LISA Pathfinder is the successful precursor mission for the future European gravitational wave observatory in space. Last year it demonstrated that not only is the technology ready for the future observatory, but the instruments are even more sensitive than we thought.

This exquisite sensitivity has intrigued NASA scientists who want to use the European Space Agency (ESA) craft to study something slightly less exotic than gravitational waves: comet dust.

The Solar System is full of microscopic fragments of comets and asteroids, about the mass of a grain of sand. They might not seem important but they are moving at 36,000 kilometers (22,000 miles) per hour so they do have a quite the momentum.

The researchers have modeled how to use LISA Pathfinder to measure the dust direction and distribution. The probe was designed to keep two test cubes in a perfect freefall, responding only to gravity. It has a shield to protect it from external forces and it has micronewton thrusters to balance them out.

"Every time microscopic dust strikes LISA Pathfinder, its thrusters null out the small amount of momentum transferred to the spacecraft," co-investigator Diego Janches, from NASA’s Goddard Space Flight Center, said in a statement. "We can turn that around and use the thruster firings to learn more about the impacting particles. One team's noise becomes another team's data."

When the early results from LISA Pathfinder came in last year, the researchers were delighted that the spacecraft had a precision of almost five times better than expected. It is the most sensitive instrument to measure acceleration ever sent to space. The ingenuity of this project is utterly remarkable.

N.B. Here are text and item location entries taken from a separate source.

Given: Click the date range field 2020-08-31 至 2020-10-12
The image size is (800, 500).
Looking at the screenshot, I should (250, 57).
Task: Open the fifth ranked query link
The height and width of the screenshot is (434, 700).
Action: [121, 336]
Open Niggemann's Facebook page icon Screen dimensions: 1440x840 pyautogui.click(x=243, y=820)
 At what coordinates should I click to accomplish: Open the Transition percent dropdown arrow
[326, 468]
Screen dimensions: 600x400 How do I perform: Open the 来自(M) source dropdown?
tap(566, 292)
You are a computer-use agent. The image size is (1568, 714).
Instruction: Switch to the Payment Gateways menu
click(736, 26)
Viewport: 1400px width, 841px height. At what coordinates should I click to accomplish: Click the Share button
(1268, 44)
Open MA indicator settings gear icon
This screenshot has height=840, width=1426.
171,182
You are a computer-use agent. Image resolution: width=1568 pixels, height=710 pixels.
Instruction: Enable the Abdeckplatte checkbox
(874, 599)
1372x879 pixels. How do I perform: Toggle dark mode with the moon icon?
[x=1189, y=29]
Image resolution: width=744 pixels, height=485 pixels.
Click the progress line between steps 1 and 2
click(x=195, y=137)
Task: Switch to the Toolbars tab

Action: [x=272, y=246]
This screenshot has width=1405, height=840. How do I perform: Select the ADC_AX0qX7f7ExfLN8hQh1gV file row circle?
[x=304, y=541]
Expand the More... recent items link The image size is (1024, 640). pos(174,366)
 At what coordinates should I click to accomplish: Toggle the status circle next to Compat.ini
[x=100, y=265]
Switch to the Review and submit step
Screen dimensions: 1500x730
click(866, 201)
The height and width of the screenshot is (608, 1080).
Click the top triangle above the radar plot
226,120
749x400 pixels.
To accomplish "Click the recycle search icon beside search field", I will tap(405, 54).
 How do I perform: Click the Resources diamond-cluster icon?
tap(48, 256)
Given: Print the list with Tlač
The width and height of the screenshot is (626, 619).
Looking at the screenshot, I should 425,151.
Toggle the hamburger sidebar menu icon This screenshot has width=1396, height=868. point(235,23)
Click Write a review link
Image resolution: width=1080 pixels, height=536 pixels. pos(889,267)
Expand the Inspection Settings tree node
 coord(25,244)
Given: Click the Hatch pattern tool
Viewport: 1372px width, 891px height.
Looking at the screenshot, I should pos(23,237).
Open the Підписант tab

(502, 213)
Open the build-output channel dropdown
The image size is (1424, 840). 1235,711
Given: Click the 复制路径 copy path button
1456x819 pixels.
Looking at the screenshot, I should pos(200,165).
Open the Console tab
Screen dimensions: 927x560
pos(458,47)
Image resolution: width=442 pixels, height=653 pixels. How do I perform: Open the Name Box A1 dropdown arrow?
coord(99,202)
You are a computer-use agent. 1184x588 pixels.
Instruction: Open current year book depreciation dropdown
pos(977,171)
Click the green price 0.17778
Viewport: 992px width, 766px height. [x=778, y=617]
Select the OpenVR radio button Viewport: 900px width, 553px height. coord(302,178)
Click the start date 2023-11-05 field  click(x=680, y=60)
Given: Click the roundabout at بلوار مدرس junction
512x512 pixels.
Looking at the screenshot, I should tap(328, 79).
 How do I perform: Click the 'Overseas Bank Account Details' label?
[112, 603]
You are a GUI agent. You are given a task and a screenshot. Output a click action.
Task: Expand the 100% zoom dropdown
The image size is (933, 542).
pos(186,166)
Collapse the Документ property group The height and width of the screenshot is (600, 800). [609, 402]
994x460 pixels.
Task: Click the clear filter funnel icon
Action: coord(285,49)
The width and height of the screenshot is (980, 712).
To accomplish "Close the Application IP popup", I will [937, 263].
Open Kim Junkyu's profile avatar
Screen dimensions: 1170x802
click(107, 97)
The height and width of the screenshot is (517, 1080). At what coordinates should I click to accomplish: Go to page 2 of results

Micrometeoroids are not just leftovers of distant epochs. Comets and asteroids have always peppered the Solar System and continue to do so. These space grains have different velocities and orbits, and a deep space mission like LISA Pathfinder and its successor could provide a lot more clues to their origin.

"This is a proof of concept, but we'd hope to repeat this technique with a full gravitational wave observatory that ESA and NASA are currently studying for the future," said Ira Thorpe, who leads the team. "With multiple spacecraft in different orbits and a much longer observing time, the quality of the data should really improve."

The full-scale LISA – Laser Interferometer Space Antenna – will launch in the 2030s and will have three spacecraft stationed millions of kilometers apart, with lasers stretching between them. This will allow us to observe gravitational waves that we would not be able to observe on Earth – and now learn a lot more about dust, too.